While the above memory size and performance amounts to only half of the 32 GB and 900 GB/s rating of the HBM2 memory in the V100, it should be noted that the RTX 5000 also possesses only 60% as many SMs as its beefier cousin. Similarly, its L2 cache is 4 MB in size, which is proportionally smaller that the 6 MB L2 in the V100. Therefore, in terms of quantity and speed of memory per SM, the two devices are roughly on a par with each other.
The exception to this is the L1 cache and shared memory in each SM of the RTX 5000, which is only 75% as big as the same unified data cache in the V100 (96 KB vs. 128 KB). The table below gives a full side-by-side summary of the memory hierarchies and compute power in the two devices.
Quadro RTX 5000 | Tesla V100 | |
---|---|---|
Main Memory Type | GDDR6 SDRAM | HBM2 |
Error Correction Code (ECC) Memory | yes | yes |
Main Memory Size | 16 GB | 32 GB |
Main Memory Bandwidth | 448 GB/s | 900 GB/s |
L2 Cache Size | 4 MB | 6 MB |
Shared Memory + L1 Cache Size | 96 K | 128 K |
Streaming Multiprocessors (SMs) | 48 | 80 |
FP32/INT32/FP64 CUDA Cores (per SM) | 64/64/0 | 64/64/32 |
Tensor Cores (per SM) | 8 | 8 |
GPU Boost Clock | 1.815 GHz | 1.53 GHz |
What about moving data back and forth to the host? Each of the 4 Quadros in a Frontera node is linked to the host via a separate x16 PCI Express (PCIe) 3.0 bus, which has a bidirectional bandwidth of up to 32 GB/s. While this set of connections seems more than adequate, PCIe nevertheless has the potential to become a major bottleneck for tasks involving lots of memory transactions between the host and the devices.

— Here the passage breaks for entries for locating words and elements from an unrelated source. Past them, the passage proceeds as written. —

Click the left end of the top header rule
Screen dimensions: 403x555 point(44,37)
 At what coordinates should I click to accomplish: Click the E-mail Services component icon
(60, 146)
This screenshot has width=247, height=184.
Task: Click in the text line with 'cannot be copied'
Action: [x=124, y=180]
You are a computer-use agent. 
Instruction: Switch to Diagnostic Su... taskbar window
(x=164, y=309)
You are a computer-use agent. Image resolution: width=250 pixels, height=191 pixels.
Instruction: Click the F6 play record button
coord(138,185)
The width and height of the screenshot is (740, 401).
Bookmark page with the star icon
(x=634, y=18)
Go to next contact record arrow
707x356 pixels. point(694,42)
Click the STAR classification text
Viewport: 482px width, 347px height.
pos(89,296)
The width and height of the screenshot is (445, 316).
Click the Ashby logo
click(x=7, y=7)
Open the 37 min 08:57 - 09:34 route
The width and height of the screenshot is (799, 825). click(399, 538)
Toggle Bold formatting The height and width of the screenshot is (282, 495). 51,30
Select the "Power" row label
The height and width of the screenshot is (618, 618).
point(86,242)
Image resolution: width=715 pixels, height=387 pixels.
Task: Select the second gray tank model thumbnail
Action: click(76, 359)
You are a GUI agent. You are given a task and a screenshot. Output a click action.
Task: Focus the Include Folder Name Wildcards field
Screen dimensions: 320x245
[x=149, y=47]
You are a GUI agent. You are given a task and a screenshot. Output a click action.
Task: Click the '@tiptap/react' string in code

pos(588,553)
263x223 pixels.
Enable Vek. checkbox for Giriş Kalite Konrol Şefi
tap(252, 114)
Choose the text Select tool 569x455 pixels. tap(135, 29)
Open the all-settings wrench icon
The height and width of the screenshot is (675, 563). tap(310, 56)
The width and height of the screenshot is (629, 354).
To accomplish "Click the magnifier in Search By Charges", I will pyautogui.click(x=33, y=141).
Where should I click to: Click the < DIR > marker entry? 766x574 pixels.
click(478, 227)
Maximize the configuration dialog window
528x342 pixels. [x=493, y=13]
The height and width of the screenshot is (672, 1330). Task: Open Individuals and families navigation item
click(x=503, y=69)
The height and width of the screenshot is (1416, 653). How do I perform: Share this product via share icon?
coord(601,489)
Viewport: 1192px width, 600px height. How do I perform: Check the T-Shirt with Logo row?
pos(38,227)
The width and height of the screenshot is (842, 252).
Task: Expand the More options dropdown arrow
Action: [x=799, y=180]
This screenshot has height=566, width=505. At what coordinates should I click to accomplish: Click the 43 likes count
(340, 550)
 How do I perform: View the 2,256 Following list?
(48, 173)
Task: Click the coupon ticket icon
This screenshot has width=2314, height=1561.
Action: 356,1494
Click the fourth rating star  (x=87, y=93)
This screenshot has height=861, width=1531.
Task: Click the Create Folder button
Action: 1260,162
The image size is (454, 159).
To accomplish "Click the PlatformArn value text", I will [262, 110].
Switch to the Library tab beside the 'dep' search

The limitation becomes especially apparent if one compares PCIe3 x16 to the NVLink 2.0 connections described earlier for the Tesla V100. A single V100 actually has 6 links available to use, and each of these is capable of 50 GB/s (bidirectional). If all 6 are connected to the host, then the total NVLink 2.0 bidirectional bandwidth climbs to 300 GB/s, almost an order of magnitude greater than the 32 GB/s of PCIe3. However, as discussed previously, the NVLink bandwidth of each V100 in the IBM AC922 server is split between the host and a neighboring V100, so that each gets 150 GB/s.
It turns out that the Quadro RTX 5000 possesses NVLink 2.0 capability, too, but it has only a single 50 GB/s link to work with. In Frontera, this spare link is used to couple the Quadros together within each server, so that the 4 Quadros are linked in pairs in a manner similar to the 4 V100s in the IBM AC922, but with lower total bandwidth in each connection.
Quadro RTX 5000 | Tesla V100 (IBM host) | |
---|---|---|
Host-to-Device Connection Type | 1 PCIe Gen 3 (x16) | 3 NVLink 2.0 (x8) |
Host-to-Device Bidirectional Bandwidth | 32 GB/s | 150 GB/s |
Peer-to-Peer Connection Type (per pair) | 1 NVLink 2.0 (x8) | 3 NVLink 2.0 (x8) |
Peer-to-Peer Bidirectional Bandwidth | 50 GB/s | 150 GB/s |
Tests on Frontera show that the peer-to-peer link between a pair of RTX 5000 GPUs actually tends to run slower than the PCIe3 link to the host, even though the peer-to-peer link rate is nominally faster, as seen in the above table. The NVLink 2.0 latency is better than the PCIe3 latency, however. You can test these claims for yourself later, in the bonus exercise.
There are at least two ways to overcome the bandwidth limitations of the Quadro RTX 5000: maximize the on-device memory usage, and overlap data transfers with other tasks. In particular, if you know that a task requires more than 5GB of memory, you can minimize the memory transfer overhead by streaming data to the device while other tasks are running (hence the name "streaming multiprocessor" in GPUs).